**FAÇA ISTO**:
Responda, por favor, a estas perguntas sobre o trecho sobre tênis abaixo:
1. De quais outros países vieram jogadores que participaram do encontro?
2. Em que clube foram locados o Espaço Fitness e a Pista de Atletismo?
3. Que testes serviram de referência para a bateria montada em 2017?

É um evento que teve o seu embrião no ano passado e nesse ano foi aperfeiçoado. Está todo mundo do tênis aqui, todos que são apaixonados pelo esporte. Esse evento engrandece o tênis e a Confederação está fazendo um grande trabalho. Esse ano teve a novidade de fazer o encontro e workshop de preparadores físicos, para a gente se conhecer melhor e ver como é o trabalho dos preparadores brasileiros em todas as regiões.
Crédito: Green Filmes
Como foram os treinos, testes físicos e o que achou da performance dos tenistas, principalmente do juvenil?
No último encontro a CBT junto com os preparadores físicos, em 2017, montaram uma bateria de testes, onde os preparadores dos avaliados pudessem repeti-los e realiza-los em qualquer canto do país, sem nenhum material sofisticado mais confiável. Esses testes têm como referência os testes realizados na USTA e o que vimos foram bons resultados, o brasileiro tem muito potencial esportivo.
Deu para ver um bom nível de tênis apresentado pelos jogadores, mas tem muita coisa para melhorar, para se desenvolver, eles estão em formação, desenvolvendo o seu próprio padrão de jogo o que leva muito treino e competições.
O bom é que os jogadores nesses eventos se entregam de verdade, jogam o seu melhor, a paixão que essa molecada tem pelo tênis é contagiante e isso vai levá-los para um caminho em busca da realização do sonho de ser tenista profissional. Esse encontro teve a participação de jogadores de outros países como Barbados, Bermudas, Venezuela, Peru, Bolívia e deu para ver como se encontra o nível dos jogadores e o intercâmbio com os jogadores e treinadores foi muito enriquecedor.
Como é o seu dia a dia de trabalho e qual sua visão sobre o momento do tênis brasileiro?
Sou sócio do clube Pinheiros em SP e junto com outros colegas locamos o Espaço Fitness e a Pista de Atletismo para atender tenistas de todas as categorias, esportistas e praticantes de atividades físicas em geral. Faço avaliação e prescrição de treinamento para jogadores interessados, independente de ser sócio ou não do clube.
O alto rendimento é custoso, demanda bons profissionais, estrutura, grana, não é fácil formar um jogador profissional. O tênis brasileiro, como várias modalidades, passou por momentos difíceis ao longo desses anos. Tivemos a crise política econômica do país, carência de novos jogadores masculinos entre os 100 do mundo e do surgimento de novas jogadoras no ranking mundial.
Mas agora estou esperançoso, a CBT esta realizando um excelente trabalho e apoiando dezenas de jogadores e jogadoras, e aliado às essas correntes existem alguns centros de tênis que estão somando para o desenvolvimento da modalidade como a Tennis Route, O Instituto Tênis, as escolas Guga e varias ações de professores e ex-tenistas que querem ver esse esporte crescer, ou seja, teremos mais e grandes tenistas, quanto mais gente tiver acesso a prática do jogo.
Crédito: Green Filmes
Quais são suas perspectivas para o duelo com a Bélgica na Copa Davis?

**DADOS FORNECIDOS**:
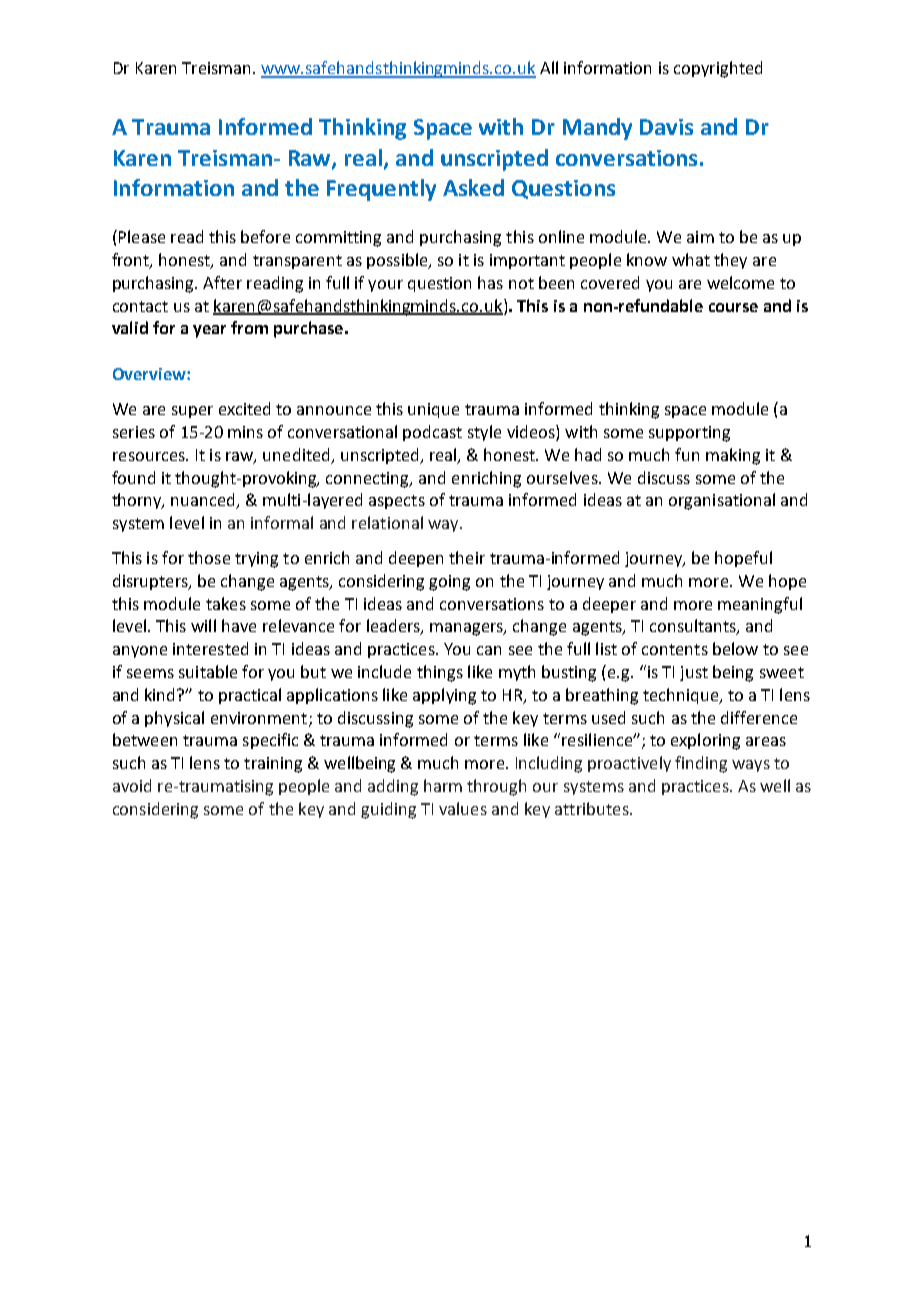  Describe the element at coordinates (449, 583) in the screenshot. I see `going` at that location.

**RESPOSTA REDIGIDA**:
1. Barbados, Bermudas, Venezuela, Peru e Bolívia.
2. No clube Pinheiros, em SP.
3. Os testes realizados na USTA.